Driving Better Outcomes: Fiscal Year 2016 State Status and Typology Update
The current economic climate and need for expanded access and completion for all students, especially underserved populations, in higher education have sparked renewed interest in outcomes-based funding (OBF) policies, which tie a portion of state funding to institutional performance metrics. Today 30 states are developing or implementing OBF policies. HCM Strategists’ Martha Snyder and her team update the 2015 report Driving Better Outcomes: Typology and Principles to Inform Outcomes-Based Funding Models for 2016 with enhanced analysis of state OBF policies.
Driving Better Outcomes: Fiscal Year 2016 State Status & Typology Update, provides data on the continued development of OBF policies throughout the nation. The report, funded by the Bill & Melinda Gates Foundation, also evaluates OBF policies based on key elements they address and the level of funding they command. The aim of this classification effort is to help inform policymakers, stakeholders and researchers by developing, improving and analyzing postsecondary funding policies that incent and yield the best outcomes for students.
The 2016 update provides additional in-depth analysis of funding model components for all states with OBF policies in place for both the two-year and four-year sectors. The combined funding available to institutions through tuition and direct state aid are examined for five states with relatively advanced OBF systems. This analysis allows state policy makers, institutional leaders and researchers to have a better understanding of the full picture of funding flowing in to support students and education in states with OBF policies in place.
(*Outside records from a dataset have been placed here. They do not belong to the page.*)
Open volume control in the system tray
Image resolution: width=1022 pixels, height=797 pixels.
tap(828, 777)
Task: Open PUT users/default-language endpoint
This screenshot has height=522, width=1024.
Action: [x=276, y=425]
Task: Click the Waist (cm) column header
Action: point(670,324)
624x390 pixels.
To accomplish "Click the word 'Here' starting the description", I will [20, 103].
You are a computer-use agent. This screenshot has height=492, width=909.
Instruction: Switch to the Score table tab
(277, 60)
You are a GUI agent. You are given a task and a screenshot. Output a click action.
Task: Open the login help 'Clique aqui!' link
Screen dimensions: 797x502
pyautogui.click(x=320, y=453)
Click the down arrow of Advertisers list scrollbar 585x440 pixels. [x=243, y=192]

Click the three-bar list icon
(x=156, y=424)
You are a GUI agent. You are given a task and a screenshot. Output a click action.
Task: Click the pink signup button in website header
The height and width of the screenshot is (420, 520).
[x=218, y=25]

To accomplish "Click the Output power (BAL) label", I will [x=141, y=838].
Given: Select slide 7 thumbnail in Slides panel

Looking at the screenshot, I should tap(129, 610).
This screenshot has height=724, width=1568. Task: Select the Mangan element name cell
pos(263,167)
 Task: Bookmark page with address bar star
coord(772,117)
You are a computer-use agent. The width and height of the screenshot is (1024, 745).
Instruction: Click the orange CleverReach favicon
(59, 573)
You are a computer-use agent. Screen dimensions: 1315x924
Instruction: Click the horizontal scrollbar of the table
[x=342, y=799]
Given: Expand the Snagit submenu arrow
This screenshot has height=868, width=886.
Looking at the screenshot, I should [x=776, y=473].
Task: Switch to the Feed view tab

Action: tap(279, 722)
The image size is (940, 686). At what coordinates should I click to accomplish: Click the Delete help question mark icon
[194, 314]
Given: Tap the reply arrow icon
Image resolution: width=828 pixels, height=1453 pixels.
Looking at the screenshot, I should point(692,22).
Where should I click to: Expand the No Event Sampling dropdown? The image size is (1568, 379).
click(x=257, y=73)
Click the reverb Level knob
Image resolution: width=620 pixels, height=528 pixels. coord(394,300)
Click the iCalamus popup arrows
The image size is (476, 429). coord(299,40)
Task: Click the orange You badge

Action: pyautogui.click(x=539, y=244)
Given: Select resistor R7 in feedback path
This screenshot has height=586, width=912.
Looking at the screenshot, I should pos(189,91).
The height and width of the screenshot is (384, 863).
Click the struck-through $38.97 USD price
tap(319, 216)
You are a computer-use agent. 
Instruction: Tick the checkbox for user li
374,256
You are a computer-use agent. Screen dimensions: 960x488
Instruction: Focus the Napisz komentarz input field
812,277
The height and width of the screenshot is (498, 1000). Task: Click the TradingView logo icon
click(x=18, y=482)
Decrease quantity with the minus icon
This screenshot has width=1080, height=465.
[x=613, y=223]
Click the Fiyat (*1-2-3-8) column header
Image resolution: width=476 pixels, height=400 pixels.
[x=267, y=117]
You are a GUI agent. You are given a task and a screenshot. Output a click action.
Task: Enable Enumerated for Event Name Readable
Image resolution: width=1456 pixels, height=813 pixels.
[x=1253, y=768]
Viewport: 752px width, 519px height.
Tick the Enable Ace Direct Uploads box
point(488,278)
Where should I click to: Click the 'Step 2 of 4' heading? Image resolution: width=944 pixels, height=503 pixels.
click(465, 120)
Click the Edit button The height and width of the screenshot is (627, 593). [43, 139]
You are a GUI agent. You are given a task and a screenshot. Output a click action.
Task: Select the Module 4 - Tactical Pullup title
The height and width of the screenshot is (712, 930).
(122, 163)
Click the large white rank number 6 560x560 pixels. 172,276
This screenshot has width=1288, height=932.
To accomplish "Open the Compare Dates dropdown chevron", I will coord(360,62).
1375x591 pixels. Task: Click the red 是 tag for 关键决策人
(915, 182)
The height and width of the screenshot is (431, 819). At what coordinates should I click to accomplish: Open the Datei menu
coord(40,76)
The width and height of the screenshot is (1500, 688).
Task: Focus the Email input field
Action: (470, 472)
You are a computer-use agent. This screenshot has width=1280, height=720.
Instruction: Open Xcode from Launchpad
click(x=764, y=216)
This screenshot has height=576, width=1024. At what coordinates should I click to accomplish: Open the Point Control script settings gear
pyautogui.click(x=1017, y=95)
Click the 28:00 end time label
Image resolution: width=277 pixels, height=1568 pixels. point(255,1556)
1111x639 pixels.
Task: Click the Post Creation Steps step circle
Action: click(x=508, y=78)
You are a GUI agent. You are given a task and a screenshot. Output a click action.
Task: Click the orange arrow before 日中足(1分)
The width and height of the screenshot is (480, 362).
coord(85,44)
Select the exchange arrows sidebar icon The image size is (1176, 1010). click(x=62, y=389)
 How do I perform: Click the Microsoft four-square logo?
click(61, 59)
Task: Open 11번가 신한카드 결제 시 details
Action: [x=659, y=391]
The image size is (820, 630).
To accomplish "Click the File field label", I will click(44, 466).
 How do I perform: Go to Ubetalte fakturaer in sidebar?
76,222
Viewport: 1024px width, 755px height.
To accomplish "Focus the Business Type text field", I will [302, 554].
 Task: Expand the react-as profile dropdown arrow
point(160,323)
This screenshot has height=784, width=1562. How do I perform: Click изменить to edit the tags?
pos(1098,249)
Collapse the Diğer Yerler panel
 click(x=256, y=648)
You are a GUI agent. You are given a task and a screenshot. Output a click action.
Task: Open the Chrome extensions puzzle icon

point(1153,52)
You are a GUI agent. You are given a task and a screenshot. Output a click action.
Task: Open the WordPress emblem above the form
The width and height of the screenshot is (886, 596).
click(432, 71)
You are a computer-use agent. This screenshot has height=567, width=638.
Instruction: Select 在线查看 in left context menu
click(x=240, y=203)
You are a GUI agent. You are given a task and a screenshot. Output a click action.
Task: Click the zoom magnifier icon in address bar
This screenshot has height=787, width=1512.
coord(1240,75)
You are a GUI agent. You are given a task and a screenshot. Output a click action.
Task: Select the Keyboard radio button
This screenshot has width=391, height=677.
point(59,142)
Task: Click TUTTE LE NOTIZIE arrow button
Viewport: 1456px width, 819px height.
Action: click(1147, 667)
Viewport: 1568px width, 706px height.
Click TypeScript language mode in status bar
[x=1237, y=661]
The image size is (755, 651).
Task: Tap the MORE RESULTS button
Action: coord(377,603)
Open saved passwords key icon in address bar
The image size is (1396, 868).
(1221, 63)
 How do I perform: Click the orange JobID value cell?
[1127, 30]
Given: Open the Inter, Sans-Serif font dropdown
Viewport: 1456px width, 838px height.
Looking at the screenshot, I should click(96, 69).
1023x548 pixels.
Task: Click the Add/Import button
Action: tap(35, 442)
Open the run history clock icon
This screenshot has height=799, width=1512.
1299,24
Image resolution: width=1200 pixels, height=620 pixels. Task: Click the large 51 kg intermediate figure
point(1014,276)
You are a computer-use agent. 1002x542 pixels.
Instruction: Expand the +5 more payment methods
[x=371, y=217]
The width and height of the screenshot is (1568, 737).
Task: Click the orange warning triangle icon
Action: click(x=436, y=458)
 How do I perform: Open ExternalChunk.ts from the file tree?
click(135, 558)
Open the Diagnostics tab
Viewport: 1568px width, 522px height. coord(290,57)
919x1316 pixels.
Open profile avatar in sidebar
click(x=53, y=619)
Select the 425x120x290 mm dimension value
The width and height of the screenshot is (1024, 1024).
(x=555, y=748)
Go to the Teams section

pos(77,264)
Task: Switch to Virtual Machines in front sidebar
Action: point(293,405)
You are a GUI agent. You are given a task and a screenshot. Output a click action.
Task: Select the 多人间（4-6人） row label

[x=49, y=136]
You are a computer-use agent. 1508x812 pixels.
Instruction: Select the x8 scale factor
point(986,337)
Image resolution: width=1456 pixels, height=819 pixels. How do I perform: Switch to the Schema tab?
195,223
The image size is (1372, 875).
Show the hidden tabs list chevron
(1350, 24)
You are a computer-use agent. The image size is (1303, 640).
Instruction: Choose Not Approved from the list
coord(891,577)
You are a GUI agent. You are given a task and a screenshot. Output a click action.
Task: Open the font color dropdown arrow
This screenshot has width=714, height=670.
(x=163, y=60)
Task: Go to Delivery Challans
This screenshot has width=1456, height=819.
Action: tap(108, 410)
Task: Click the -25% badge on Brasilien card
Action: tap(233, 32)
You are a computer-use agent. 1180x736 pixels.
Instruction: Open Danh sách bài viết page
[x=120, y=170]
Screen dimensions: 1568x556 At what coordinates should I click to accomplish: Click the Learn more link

Although many states have embraced some aspect of OBF policies, only a few states have developed and implemented fully aligned state finance policies with objectives to increase student attainment and close student equity gaps, and several have not considered these policies as an option. Policymakers, institutional leaders and other stakeholders must continue to evaluate and understand how these finance policies, in their varied design, align with objectives to support students to complete their programs of study successfully.